Monday, August 26, 2013

8-26


I went for a walk in my suburban New York City town. The disgust of the SUVs and traffic overwhelmed my gag reflex instantly. I started on a thought process of the how impossible it is for one to truly find peace in an American suburb, and how delude these peoples’ lives are, and every other pseudo-artistic cliché perspective on American family life. Maybe I belong in the woods alone. Or maybe I belong in Manhattan where the noise cancels out the noise, which cancels out the noise, which cancels out that noise, etc. I decided to forge on. As I made my way to a small pond in the nearby woods I came across a family- mother, father, grandmother, and 3 children. All fishing, and all silent.
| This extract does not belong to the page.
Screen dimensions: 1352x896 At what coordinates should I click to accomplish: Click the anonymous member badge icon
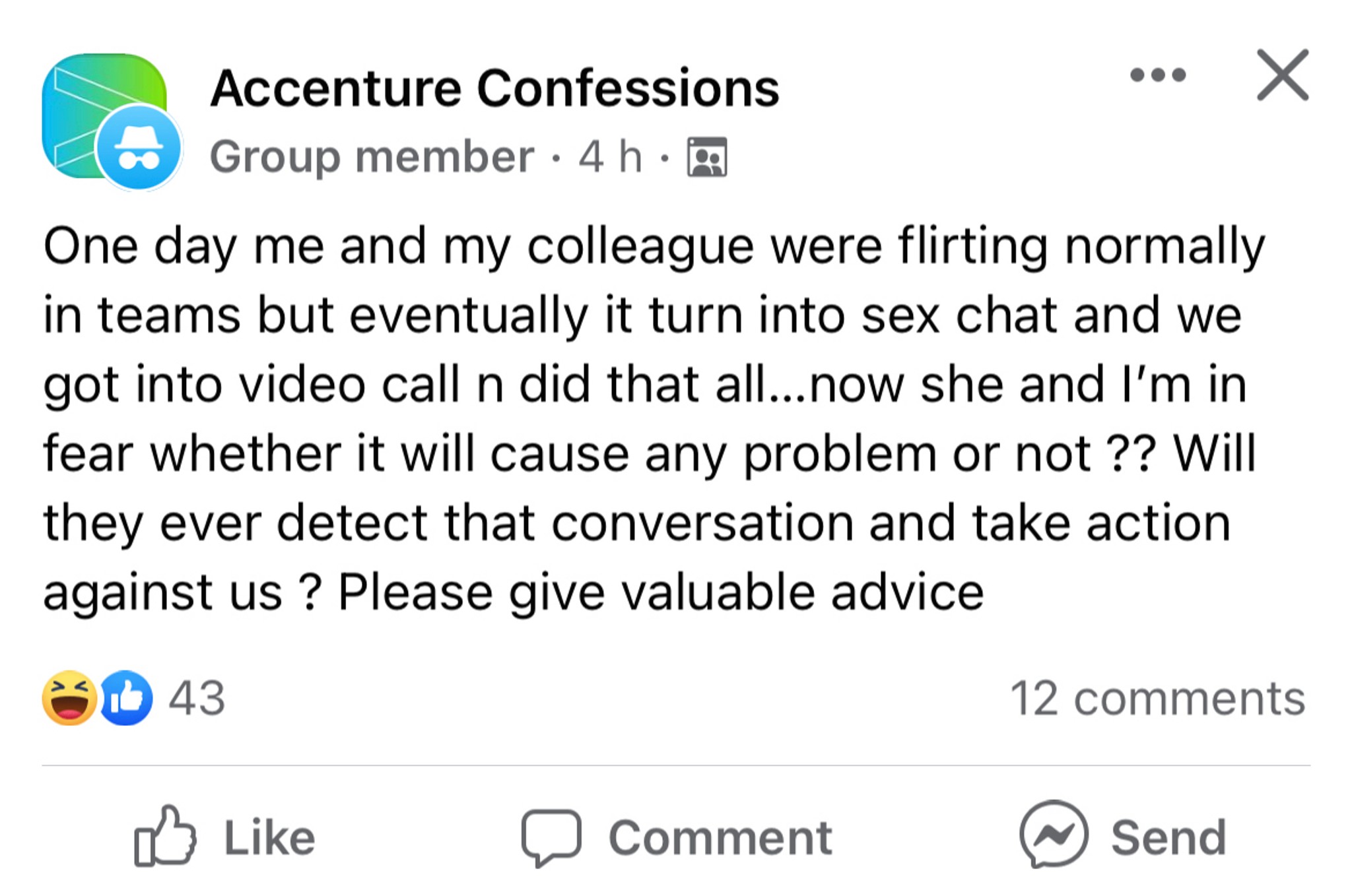[139, 148]
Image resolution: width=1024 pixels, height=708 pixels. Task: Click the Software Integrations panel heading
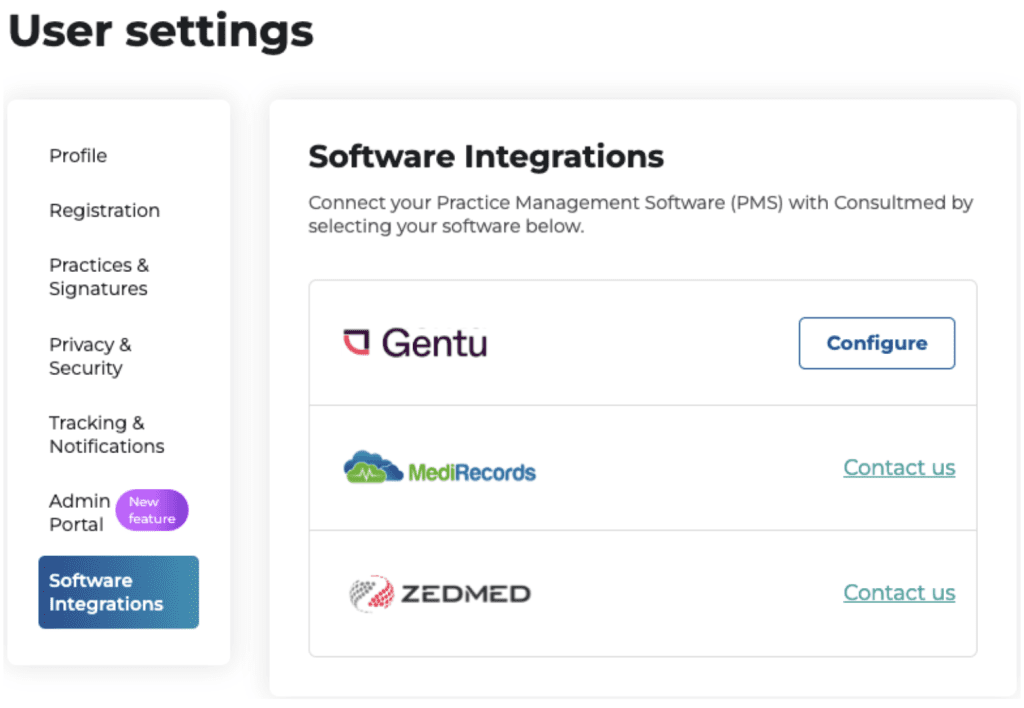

Only myself and the lone, angel feathered white stork I sussed out on the edge of the pond were observing this. I knew then that I was in the perfect place.

Sunday, August 18, 2013

Invisible Majority


There are far too many invisible moments in our existence- or so we perceive. In order to tolerate the loneliness of that invisibility it is adapted to as a comfort. I justify it as solitude and a retreat from humanity’s wretch. The fact that we are ignored as artists as well as humans is something I am forced to consolidate in my mind and heart. I am so constantly dismissed I create a pattern that makes my lack of significance concrete to me. It must be universal. Is it really? When asked for my personal contribution on anything, why would I ever assume it will have any more of an impact than it had in the past. Why? Because I realize not one thing in this universe does not impact the whole.